(RECORDS FOR PROCESSING Opens)

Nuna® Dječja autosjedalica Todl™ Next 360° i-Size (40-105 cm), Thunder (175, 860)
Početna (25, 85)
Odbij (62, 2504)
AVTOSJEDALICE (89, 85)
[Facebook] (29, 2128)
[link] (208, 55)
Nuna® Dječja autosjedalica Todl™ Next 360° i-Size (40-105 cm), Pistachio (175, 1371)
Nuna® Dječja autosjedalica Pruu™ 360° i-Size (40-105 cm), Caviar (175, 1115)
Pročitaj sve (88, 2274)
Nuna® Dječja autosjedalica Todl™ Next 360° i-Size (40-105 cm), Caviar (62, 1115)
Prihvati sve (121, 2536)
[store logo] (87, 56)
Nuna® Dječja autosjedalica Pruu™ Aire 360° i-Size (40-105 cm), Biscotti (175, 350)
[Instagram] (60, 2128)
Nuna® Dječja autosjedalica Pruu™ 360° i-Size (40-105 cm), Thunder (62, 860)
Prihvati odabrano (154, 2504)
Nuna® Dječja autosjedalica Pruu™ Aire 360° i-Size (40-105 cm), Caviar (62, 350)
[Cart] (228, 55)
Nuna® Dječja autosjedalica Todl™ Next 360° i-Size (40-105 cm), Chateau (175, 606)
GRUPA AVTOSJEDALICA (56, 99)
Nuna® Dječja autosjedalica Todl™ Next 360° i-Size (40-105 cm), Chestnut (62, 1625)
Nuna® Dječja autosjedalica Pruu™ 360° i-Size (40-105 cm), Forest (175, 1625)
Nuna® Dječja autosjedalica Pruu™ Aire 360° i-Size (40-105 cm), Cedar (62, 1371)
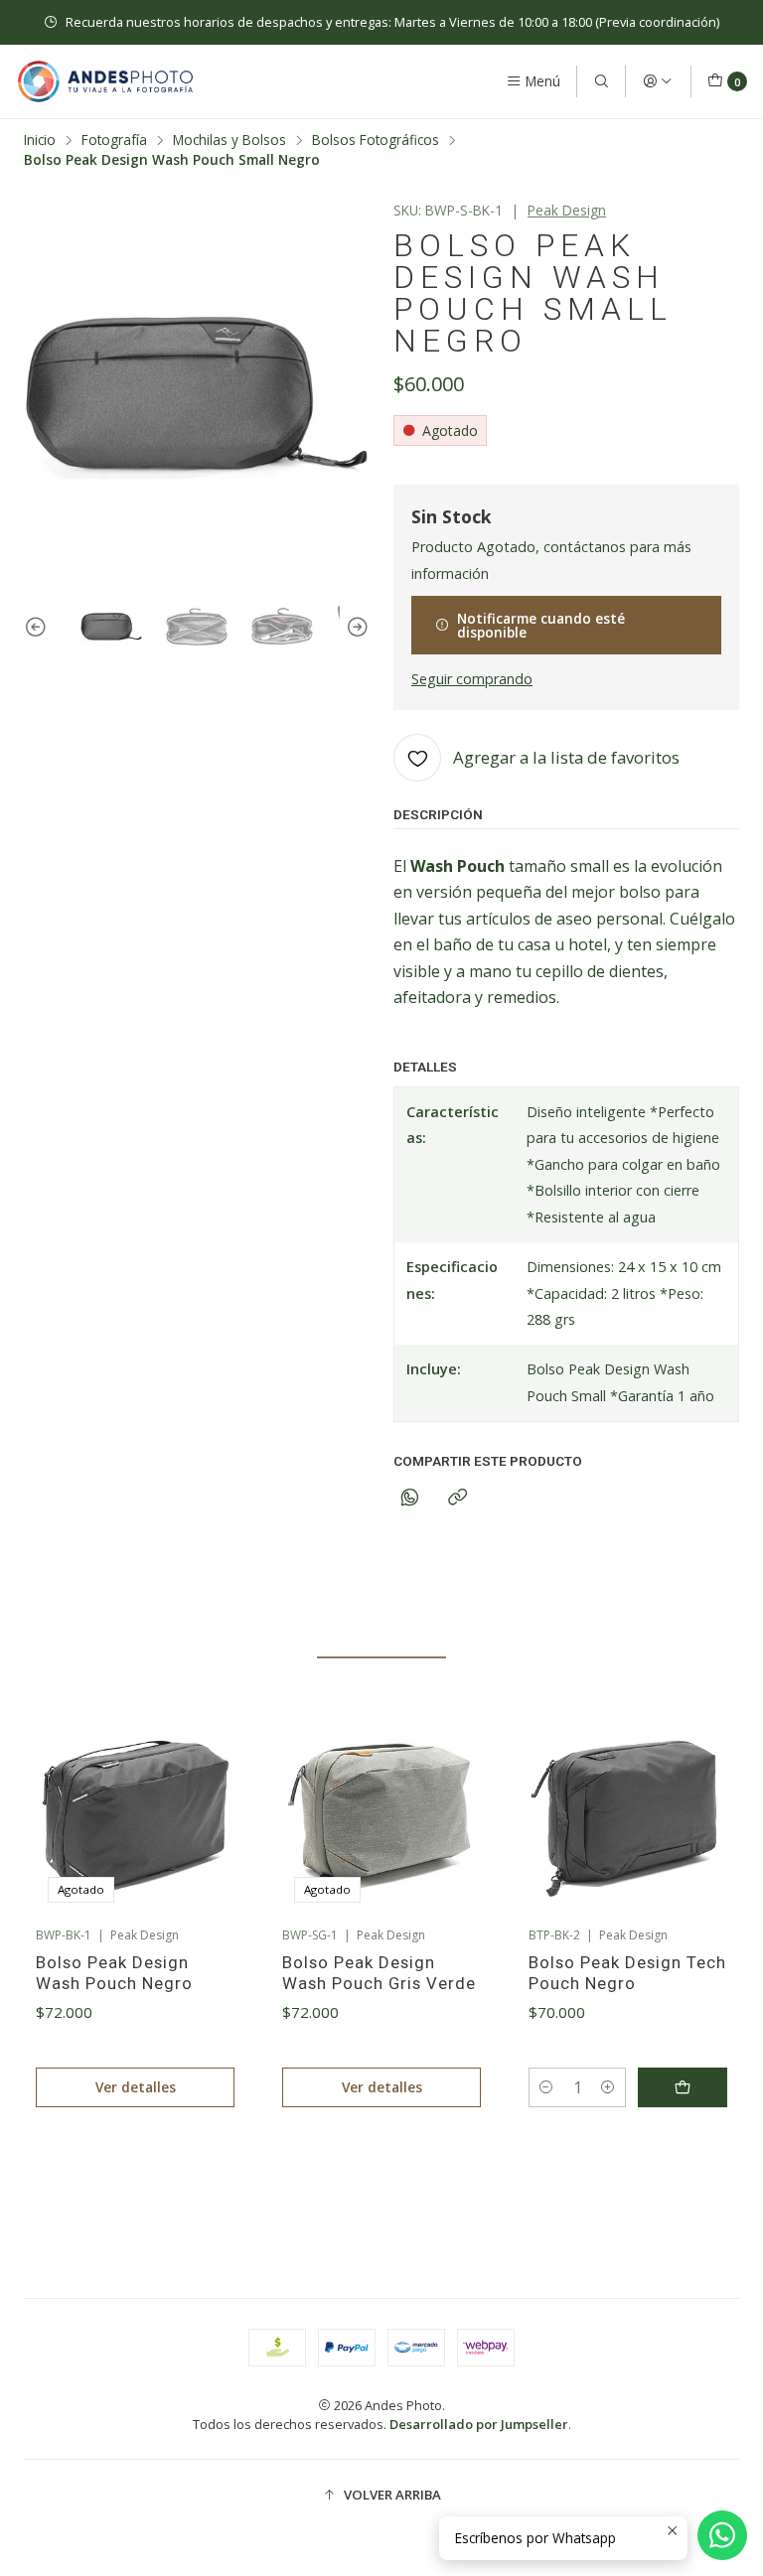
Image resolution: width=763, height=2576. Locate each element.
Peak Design (567, 210)
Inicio (40, 140)
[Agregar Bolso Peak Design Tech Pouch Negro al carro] (682, 2087)
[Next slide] (355, 627)
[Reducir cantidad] (546, 2087)
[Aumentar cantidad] (608, 2087)
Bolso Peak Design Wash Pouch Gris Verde (379, 1972)
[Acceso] (658, 81)
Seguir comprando (472, 679)
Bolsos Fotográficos (375, 140)
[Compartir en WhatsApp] (409, 1498)
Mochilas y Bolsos (229, 140)
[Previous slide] (39, 627)
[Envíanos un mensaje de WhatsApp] (722, 2535)
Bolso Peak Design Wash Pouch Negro (114, 1972)
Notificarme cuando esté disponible (541, 625)
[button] (256, 2176)
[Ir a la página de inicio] (105, 81)
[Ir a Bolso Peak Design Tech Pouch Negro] (628, 1815)
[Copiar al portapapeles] (457, 1498)
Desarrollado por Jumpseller (478, 2424)
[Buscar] (601, 81)
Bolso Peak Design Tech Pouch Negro (627, 1972)
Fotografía (114, 140)
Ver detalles (135, 2086)
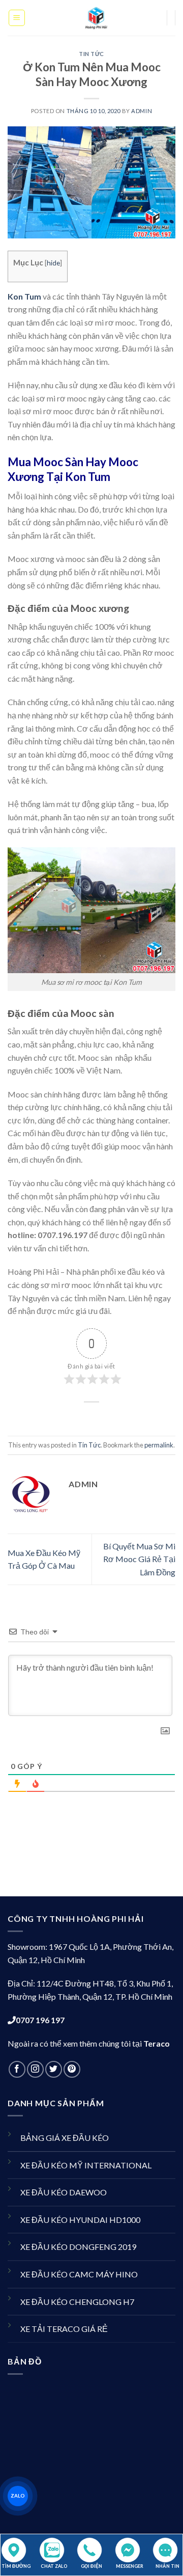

(RECORDS FOR PROCESSING Closes)

Each record above must be retyped exactly. Omit the pictures.

Nuna® Dječja autosjedalica Todl™ Next 360° i-Size (40-105 cm), Thunder (175, 860)
Početna (25, 85)
Odbij (62, 2504)
AVTOSJEDALICE (89, 85)
[Facebook] (29, 2128)
[link] (208, 55)
Nuna® Dječja autosjedalica Todl™ Next 360° i-Size (40-105 cm), Pistachio (175, 1371)
Nuna® Dječja autosjedalica Pruu™ 360° i-Size (40-105 cm), Caviar (175, 1115)
Pročitaj sve (88, 2274)
Nuna® Dječja autosjedalica Todl™ Next 360° i-Size (40-105 cm), Caviar (62, 1115)
Prihvati sve (121, 2536)
[store logo] (87, 56)
Nuna® Dječja autosjedalica Pruu™ Aire 360° i-Size (40-105 cm), Biscotti (175, 350)
[Instagram] (60, 2128)
Nuna® Dječja autosjedalica Pruu™ 360° i-Size (40-105 cm), Thunder (62, 860)
Prihvati odabrano (154, 2504)
Nuna® Dječja autosjedalica Pruu™ Aire 360° i-Size (40-105 cm), Caviar (62, 350)
[Cart] (228, 55)
Nuna® Dječja autosjedalica Todl™ Next 360° i-Size (40-105 cm), Chateau (175, 606)
GRUPA AVTOSJEDALICA (56, 99)
Nuna® Dječja autosjedalica Todl™ Next 360° i-Size (40-105 cm), Chestnut (62, 1625)
Nuna® Dječja autosjedalica Pruu™ 360° i-Size (40-105 cm), Forest (175, 1625)
Nuna® Dječja autosjedalica Pruu™ Aire 360° i-Size (40-105 cm), Cedar (62, 1371)
Image resolution: width=763, height=2576. Locate each element.
Peak Design (567, 210)
Inicio (40, 140)
[Agregar Bolso Peak Design Tech Pouch Negro al carro] (682, 2087)
[Next slide] (355, 627)
[Reducir cantidad] (546, 2087)
[Aumentar cantidad] (608, 2087)
Bolso Peak Design Wash Pouch Gris Verde (379, 1972)
[Acceso] (658, 81)
Seguir comprando (472, 679)
Bolsos Fotográficos (375, 140)
[Compartir en WhatsApp] (409, 1498)
Mochilas y Bolsos (229, 140)
[Previous slide] (39, 627)
[Envíanos un mensaje de WhatsApp] (722, 2535)
Bolso Peak Design Wash Pouch Negro (114, 1972)
Notificarme cuando esté disponible (541, 625)
[button] (256, 2176)
[Ir a la página de inicio] (105, 81)
[Ir a Bolso Peak Design Tech Pouch Negro] (628, 1815)
[Copiar al portapapeles] (457, 1498)
Desarrollado por Jumpseller (478, 2424)
[Buscar] (601, 81)
Bolso Peak Design Tech Pouch Negro (627, 1972)
Fotografía (114, 140)
Ver detalles (135, 2086)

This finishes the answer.